Samstag, 21. Juli 2001

FORMAT: Riess-Passer unterstützt Haiders These

Vizekanzlerin Susanne Riess-Passer unterstützt die These des Jörg Haiders, wonach der ÖGB mittels Urabstimmung die Regierung destabilisieren wolle. In der neuesten Ausgabe von FORMAT erklärt sie, dass "die radikalen Kräfte im ÖGB auch den konsens- und verhandlungsbereiten Präsidenten unter Druck setzen."

"Aber ich kann nur warnen: Internationale Beispiele zeigen, dass Generalstreiks letztlich immer zum Schaden derer ausgehen, die sie inszenieren", so Riess-Passer weiter. Die FPÖ-Vertreter im ÖGB wollen erst den konkreten Text für die Urabstimmung im Herbst abwarten.
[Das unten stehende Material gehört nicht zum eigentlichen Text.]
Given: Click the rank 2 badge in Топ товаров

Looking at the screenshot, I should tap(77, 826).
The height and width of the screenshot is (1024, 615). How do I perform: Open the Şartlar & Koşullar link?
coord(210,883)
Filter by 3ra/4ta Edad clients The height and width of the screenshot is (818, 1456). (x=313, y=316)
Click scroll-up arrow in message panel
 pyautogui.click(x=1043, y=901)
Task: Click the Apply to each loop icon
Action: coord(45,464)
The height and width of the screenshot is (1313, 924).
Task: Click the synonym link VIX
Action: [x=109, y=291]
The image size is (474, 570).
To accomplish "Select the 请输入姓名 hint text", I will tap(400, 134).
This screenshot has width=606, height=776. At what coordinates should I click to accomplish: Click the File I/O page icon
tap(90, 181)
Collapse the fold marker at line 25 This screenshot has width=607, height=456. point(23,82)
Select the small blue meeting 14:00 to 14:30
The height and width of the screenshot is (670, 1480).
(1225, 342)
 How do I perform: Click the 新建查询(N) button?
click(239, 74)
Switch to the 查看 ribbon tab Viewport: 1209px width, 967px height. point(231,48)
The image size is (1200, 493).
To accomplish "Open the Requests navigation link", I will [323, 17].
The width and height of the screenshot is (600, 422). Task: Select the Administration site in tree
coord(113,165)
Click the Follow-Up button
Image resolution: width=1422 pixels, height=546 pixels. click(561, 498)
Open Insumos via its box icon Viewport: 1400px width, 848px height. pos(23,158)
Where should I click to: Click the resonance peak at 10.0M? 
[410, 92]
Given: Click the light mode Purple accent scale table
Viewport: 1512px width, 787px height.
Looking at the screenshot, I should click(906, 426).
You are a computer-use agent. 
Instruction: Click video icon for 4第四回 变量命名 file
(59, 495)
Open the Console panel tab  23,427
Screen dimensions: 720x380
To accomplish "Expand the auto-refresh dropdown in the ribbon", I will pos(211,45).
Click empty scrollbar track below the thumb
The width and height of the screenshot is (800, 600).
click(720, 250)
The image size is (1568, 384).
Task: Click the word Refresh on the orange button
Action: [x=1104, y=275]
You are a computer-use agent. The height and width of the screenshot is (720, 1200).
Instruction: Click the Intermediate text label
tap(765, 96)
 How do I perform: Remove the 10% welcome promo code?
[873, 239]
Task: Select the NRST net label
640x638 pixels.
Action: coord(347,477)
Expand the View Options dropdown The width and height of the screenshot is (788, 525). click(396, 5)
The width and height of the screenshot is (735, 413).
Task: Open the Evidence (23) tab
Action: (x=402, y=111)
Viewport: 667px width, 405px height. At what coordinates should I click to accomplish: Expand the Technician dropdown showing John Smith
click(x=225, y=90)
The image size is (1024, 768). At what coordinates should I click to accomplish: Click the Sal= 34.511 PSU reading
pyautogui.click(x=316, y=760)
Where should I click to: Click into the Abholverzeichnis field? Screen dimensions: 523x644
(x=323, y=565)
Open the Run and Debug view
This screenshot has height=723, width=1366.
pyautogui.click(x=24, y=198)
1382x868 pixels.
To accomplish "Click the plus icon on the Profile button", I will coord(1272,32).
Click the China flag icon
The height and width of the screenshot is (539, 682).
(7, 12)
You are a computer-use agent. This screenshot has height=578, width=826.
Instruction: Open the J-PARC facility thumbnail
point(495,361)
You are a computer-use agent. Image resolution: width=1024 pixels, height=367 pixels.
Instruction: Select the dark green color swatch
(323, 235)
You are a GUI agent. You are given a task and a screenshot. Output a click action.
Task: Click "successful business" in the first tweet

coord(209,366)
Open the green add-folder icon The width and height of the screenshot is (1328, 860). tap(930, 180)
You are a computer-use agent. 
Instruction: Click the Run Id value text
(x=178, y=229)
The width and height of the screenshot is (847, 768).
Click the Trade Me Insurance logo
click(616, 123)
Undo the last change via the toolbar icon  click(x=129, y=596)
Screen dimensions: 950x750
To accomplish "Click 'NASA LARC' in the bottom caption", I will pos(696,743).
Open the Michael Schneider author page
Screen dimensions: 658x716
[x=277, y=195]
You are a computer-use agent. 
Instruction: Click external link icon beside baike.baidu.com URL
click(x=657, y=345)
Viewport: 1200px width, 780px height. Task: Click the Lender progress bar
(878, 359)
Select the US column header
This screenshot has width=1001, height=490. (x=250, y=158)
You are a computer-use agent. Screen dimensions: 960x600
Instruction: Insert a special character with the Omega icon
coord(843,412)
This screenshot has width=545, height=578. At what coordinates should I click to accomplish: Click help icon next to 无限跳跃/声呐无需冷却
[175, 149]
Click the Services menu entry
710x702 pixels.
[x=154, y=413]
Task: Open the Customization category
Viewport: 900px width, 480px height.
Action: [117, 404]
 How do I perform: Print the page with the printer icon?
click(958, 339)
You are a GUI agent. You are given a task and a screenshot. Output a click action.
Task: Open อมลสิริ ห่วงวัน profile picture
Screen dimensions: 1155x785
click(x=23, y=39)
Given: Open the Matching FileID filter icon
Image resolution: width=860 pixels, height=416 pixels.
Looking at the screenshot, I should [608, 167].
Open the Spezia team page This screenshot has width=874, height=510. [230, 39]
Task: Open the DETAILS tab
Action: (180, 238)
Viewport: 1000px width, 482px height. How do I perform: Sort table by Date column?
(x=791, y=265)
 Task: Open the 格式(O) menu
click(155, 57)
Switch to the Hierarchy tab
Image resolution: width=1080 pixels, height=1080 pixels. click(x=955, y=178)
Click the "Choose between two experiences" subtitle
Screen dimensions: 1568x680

Nach Haiders Meinung würde Bundespräsident Thomas Klestil nach einer Destabilisierung der Regierung Neuwahlen ausschreiben. Dazu Riess-Passer im FORMAT: "Auch ich höre aus dem ÖGB, dass in internen Sitzungen besprochen wurde, diese Regierung mittels Generalstreiks zu destabilisieren und den Bundespräsidenten zu Neuwahlen zu bewegen. Bei solchen Besprechungen waren (GPA-Chef Hans) Sallmutter und (Metaller-Vorsitzender Rudolf) Nürnberger dabei."

Steuerreform: Riess-Passer hält an 2003 fest
Vizekanzlerin FPÖ-Chefin Susanne Riess-Passer hält am Ziel einer Steuerreform 2003 fest. Ob die Verhandlungen dafür schon im kommenden Herbst stattfinden, ließ sie offen, dass die Reform kommen werde, sei aber klar. Für den Finanzsprecher der ÖVP, Günther Stummvoll, ist der Zeitpunkt 2003 noch nicht ganz sicher. Für ihn steht aber eine Senkung der Körperschaftssteuer von 34 auf 31 Prozent und auch eine Erhöhung der Mineralölsteuer fest. Vermögen sollen nicht höher besteuert werden.

Den Schuldenberg abbauen und den Steuerzahlern Geld zurück geben - so laute die Maxime der Bundesregierung für eine Steuerreform, bekräftigte Riess-Passer im Radio-"Mittagsjournal" am Samstag. Die vorsichtige Haltung von Finanzminister Karl-Heinz Grasser hält die Vizekanzlerin für richtig, weil sie einen Wink an die Regierungskollegen darstelle, die Sparziele auch ernstzunehmen.